Madden NFL 13 - Simms & Nantz

The Madden series has long suffered from the lack of meaningful stat overlays in recent years, and Madden NFL 13 has marked the series finally understanding how to deliver them.  Position players will have their yardage totals shown through the game, quarterbacks will have their respective performances compared, and players who finished a big play will be featured on the sideline.

Could there be more variation in what we’re given on the presentation side? Always.  The artistic direction that EA Tiburon has taken along with timing of the stat-overlays are damn near perfect, however.  The commentary will continue to build over the next few years, but we’re hoping to see more features from Connected Careers make their way into the presentation.  We’d love to see Madden compare a 25 year-old receiver’s stats to Jerry Rice’s in his career at that same age.

Madden Ultimate Team

New to Madden Ultimate Team this year is the introduction of “Solo Challenges”.  Each team in the NFL’s schedule is available to choose from, allowing you to play through the numerous games and unlock coins and special cards.  Certain challenges might earn you a specific player or a pack specific to a certain kind of player.  Playing through the fourth pre-season game of a team will typically earn you a “Rookie” pack from this year, allowing you to unleash their youth on your opponents.

Your reserved cards are no longer subject to a physical limit anymore.  Store as many cards as you’d like there, and call them to your active roster whenever you need them.  It’s a great move by EA Tiburon, allowing you to stockpile contract extensions, injury cards, and players that you want to use but save for a later date.

Playing through the modes different sections also allow you to unlock different legendary players and coaches.  Vince Lombardi is made available through an early, and easy, challenge.  Earning Jerry Rice and Barry Sanders will require a bit more of your time, but they’re well worth the work.  Once you’ve unlocked them, you’re able to use them in Connected Careers as long as the card you’ve earned designates that distinction.


The world of online has mostly remained unchanged from previous years outside of Connected Careers.  Gamers are able to participate in a 32 team Connected Careers mode with their friends, and it’s an experience that you have to take part in.  The immersion and competitive nature that’s driven throughout the mode isn’t rivaled in many games.  While the mode still needs quite a bit of polish, the core principles and mechanics behind it are nothing but enjoyable.

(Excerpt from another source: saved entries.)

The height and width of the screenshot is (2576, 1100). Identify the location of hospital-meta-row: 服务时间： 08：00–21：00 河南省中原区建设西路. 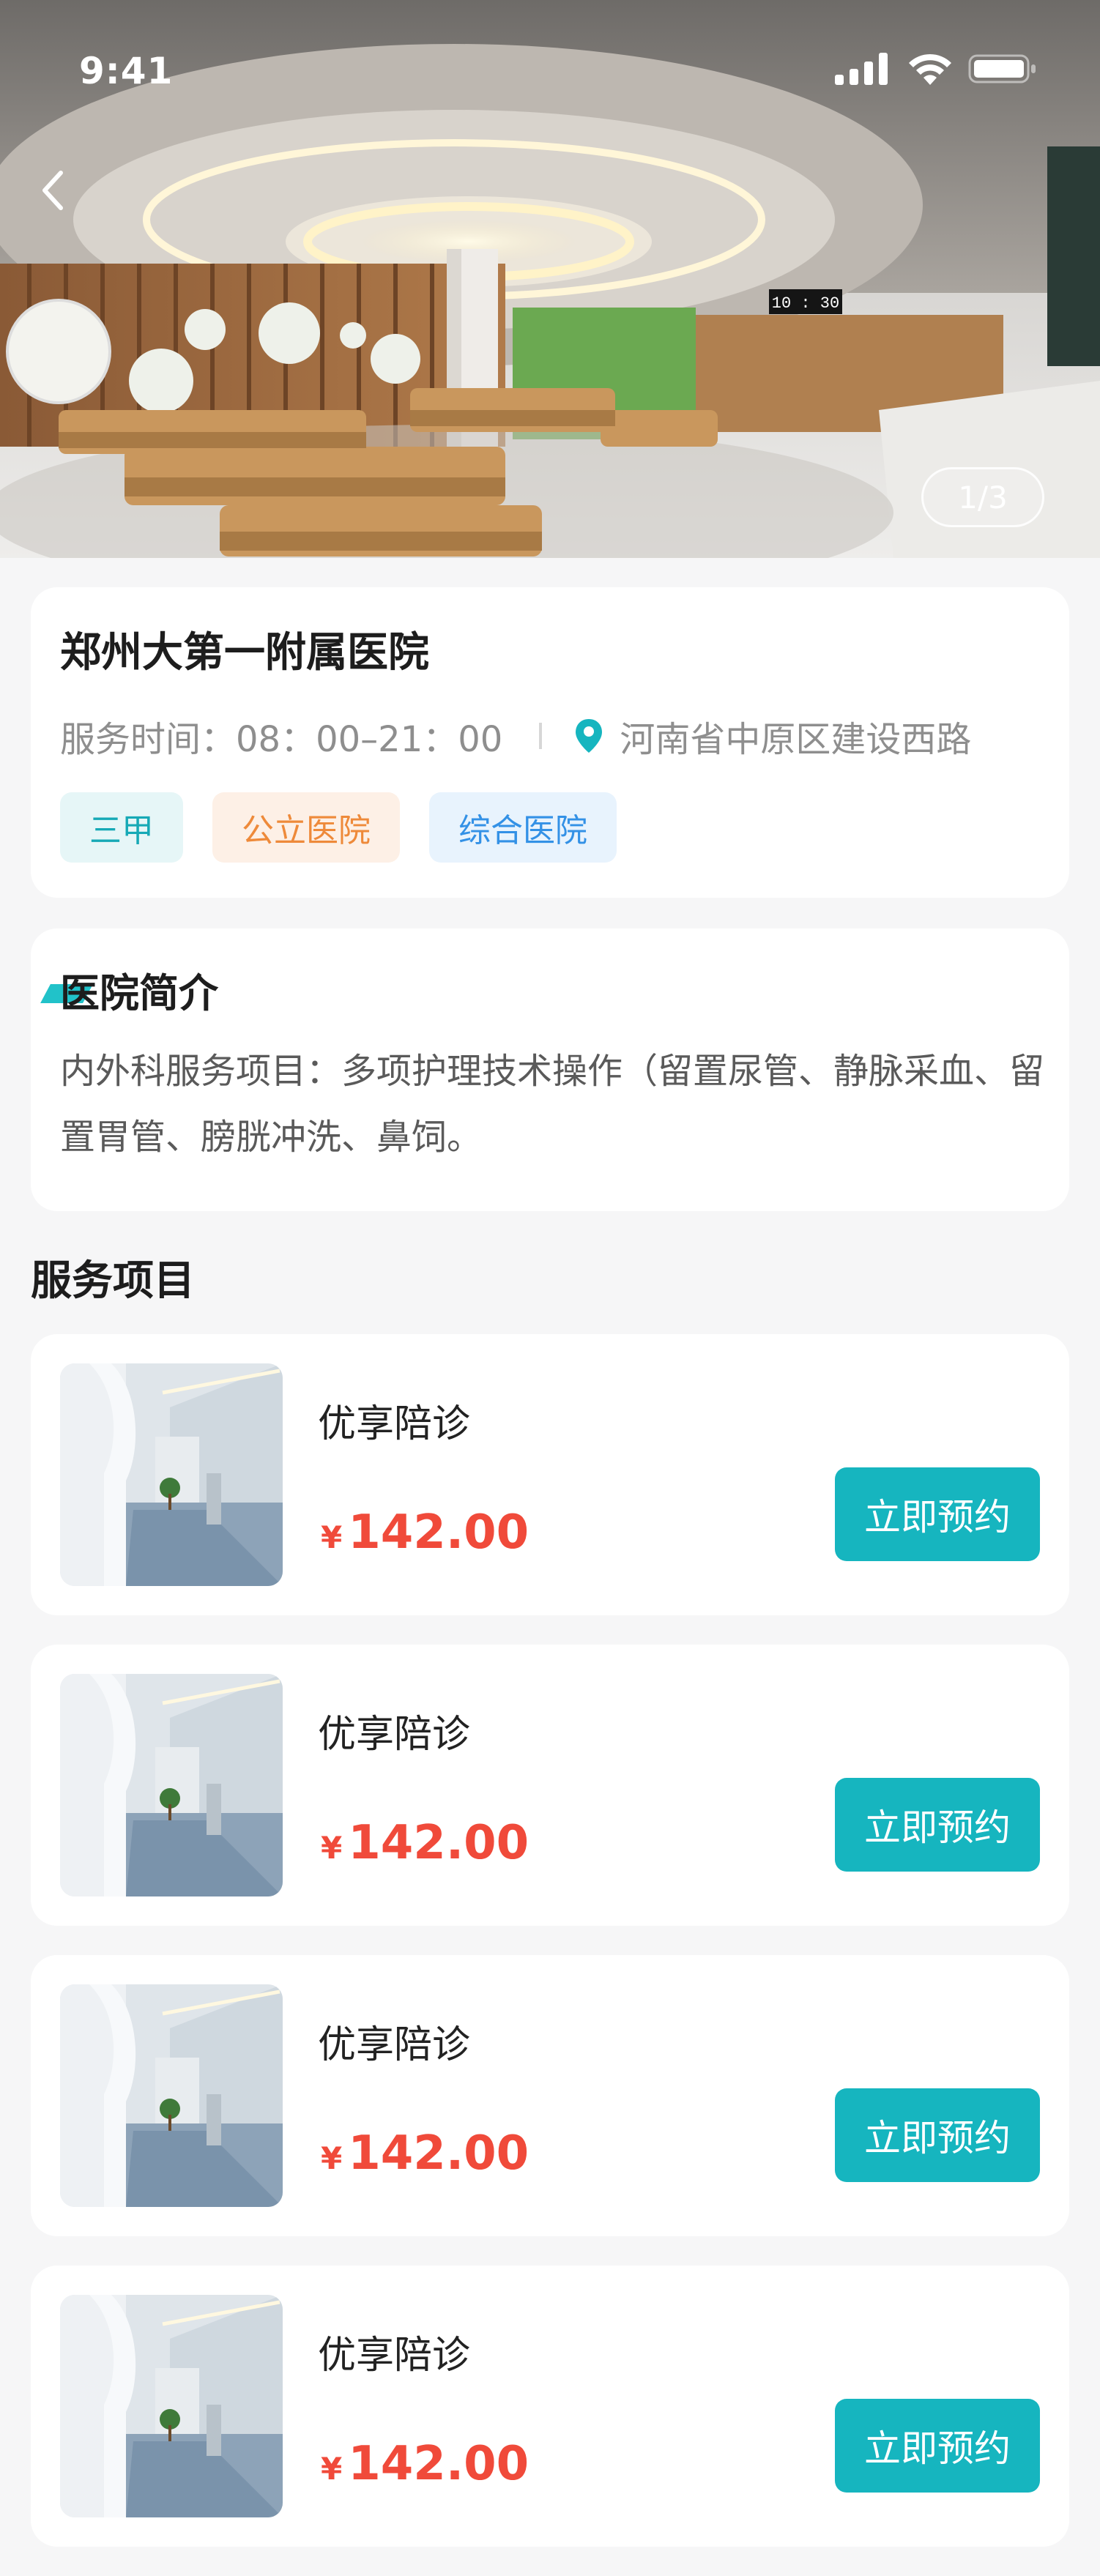
(550, 736).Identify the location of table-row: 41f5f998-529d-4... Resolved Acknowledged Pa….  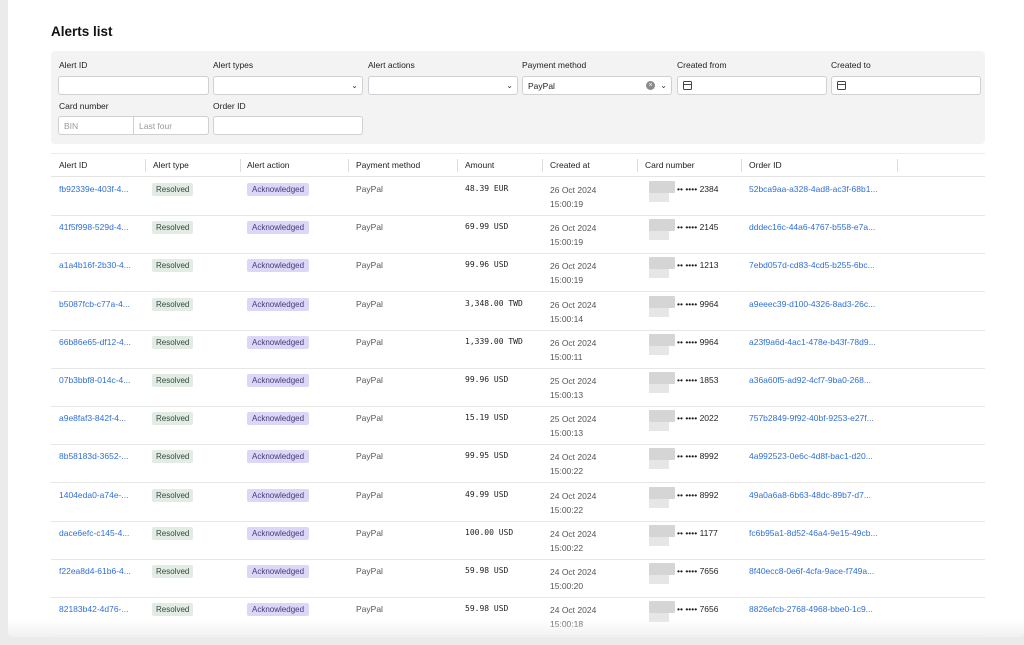
(518, 236).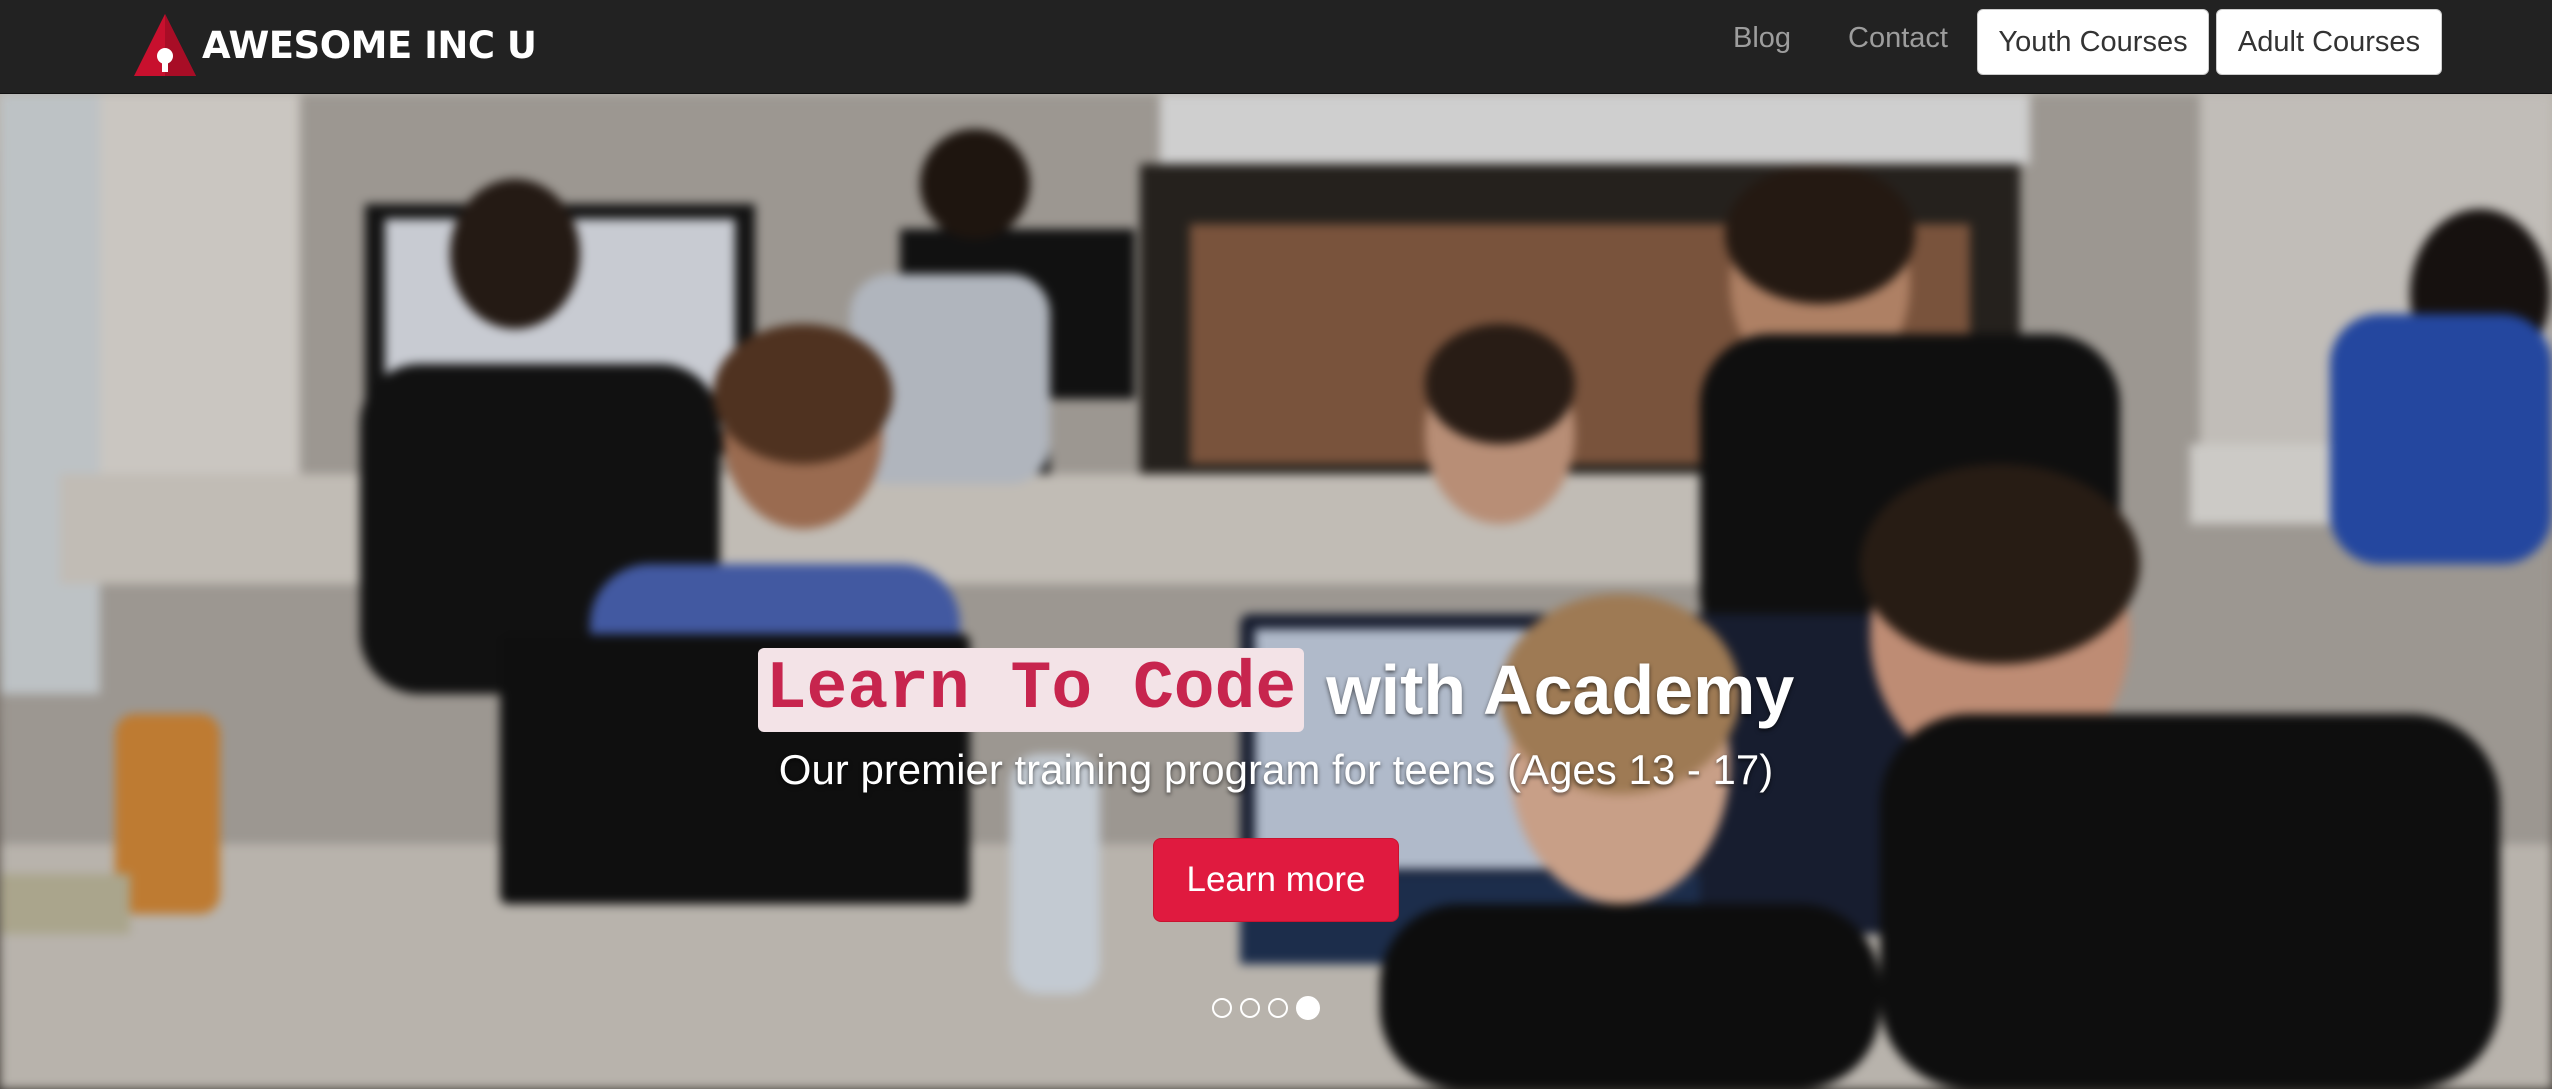 Image resolution: width=2552 pixels, height=1089 pixels. What do you see at coordinates (1762, 38) in the screenshot?
I see `nav-link-blog: Blog` at bounding box center [1762, 38].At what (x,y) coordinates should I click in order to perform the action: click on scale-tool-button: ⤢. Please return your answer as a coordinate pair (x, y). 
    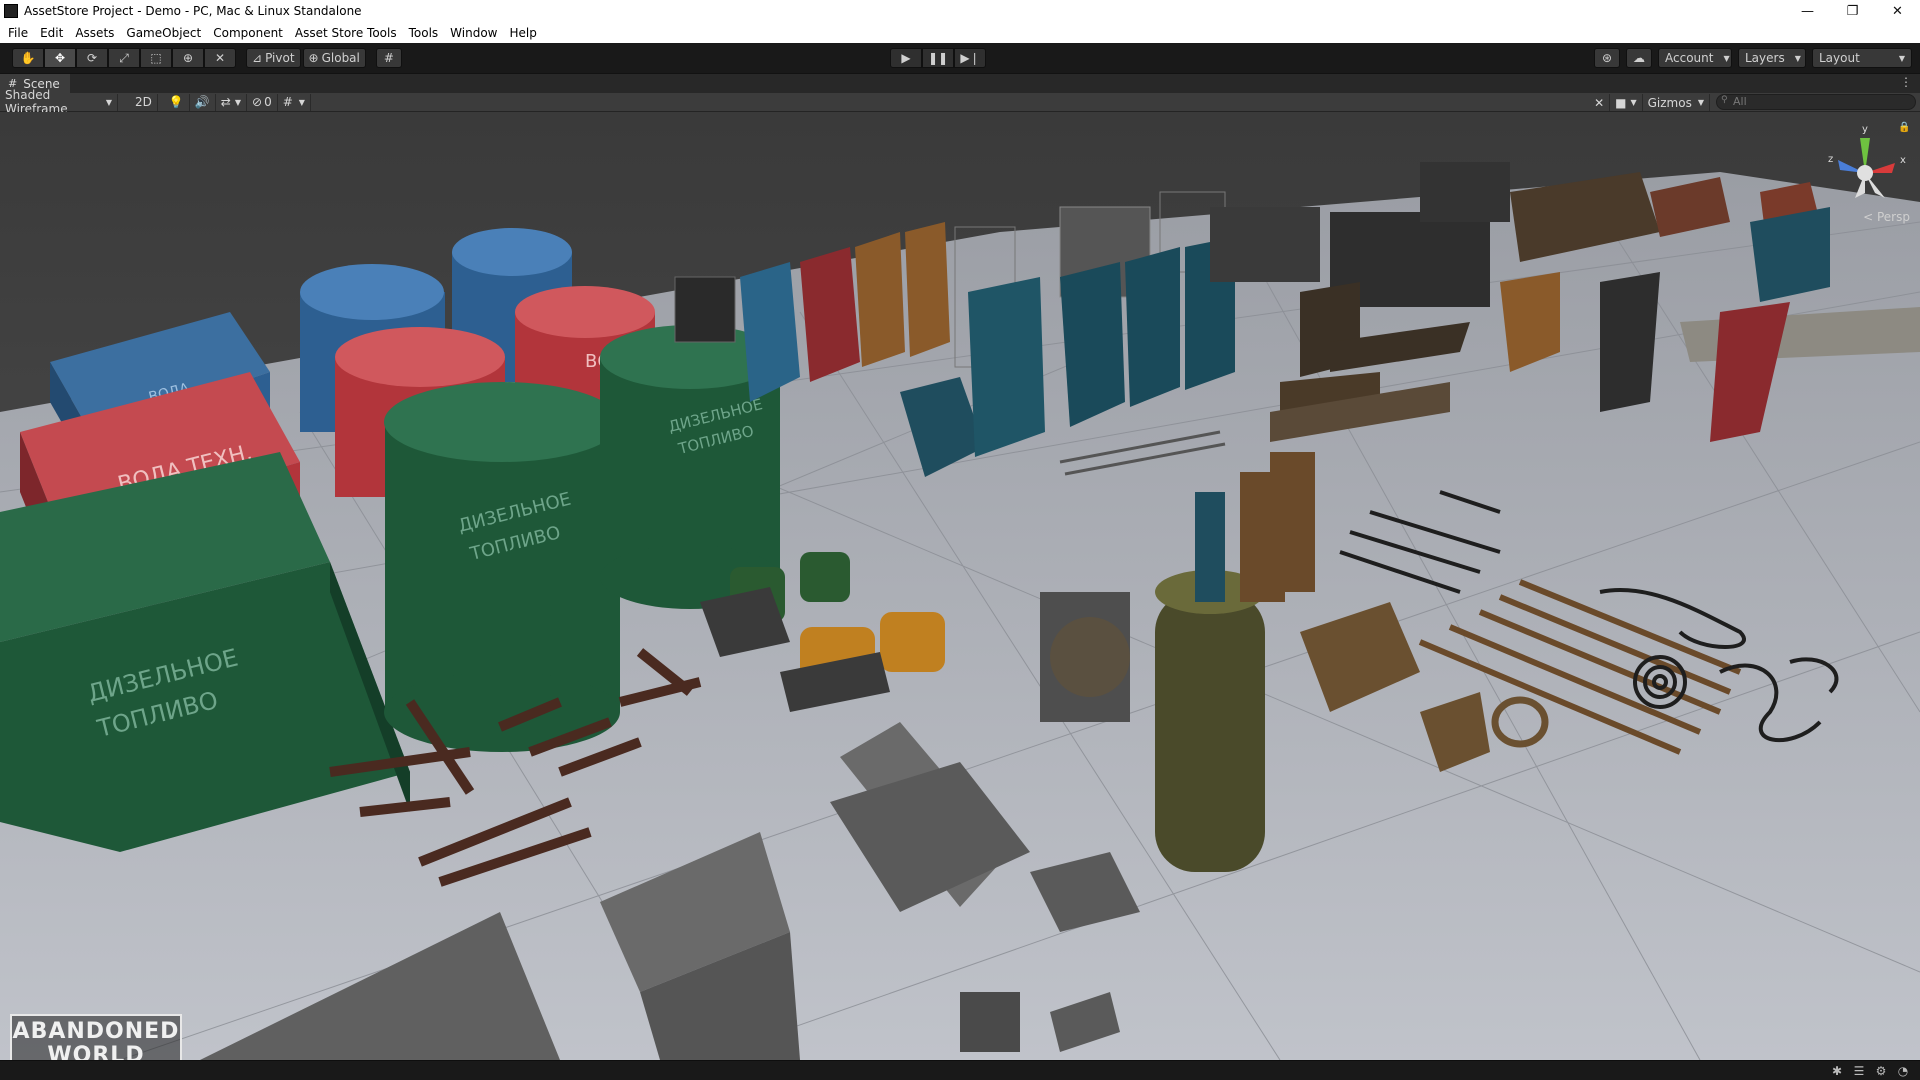
    Looking at the image, I should click on (124, 58).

Online Communities return this year with their core functionality remaining the same.  You’re still able to play head-to-head matches or enjoy the online team-play mode as well.  Online team-play sorely needs to receive the attention that the NHL series has brought to their version.  Deeper stat tracking, unlockable items, and a more organized league are all things that we can only hope EA Tiburon consider for the future.

Final Thoughts

It’s been an interesting few months as we’ve built up to the launch of Madden NFL 13.  The lack of editing players and removal of fantasy draft in Connected Careers had the community ready to rage, but EA Tiburon has delivered a fantastic product.  That’s not to say that there isn’t work to be had for EA SPORTS, however.  Balancing, tweaking, and more polishing will be expected from the team over the next few years to ensure that their foundation continues to build into something great.

Football fans are looking at the future of sports gaming with Connected Careers.  While Madden NFL 13 made sacrifices in various departments to ensure that it was able to be delivered, it has proven to be one of the best decisions the team has made in years.  You’re likely to play more Madden than you’ve ever played before with Madden NFL 13.

Madden NFL 13 was developed by EA Tiburon and published by EA Sports. An Xbox 360 copy was provided for the purposes of review.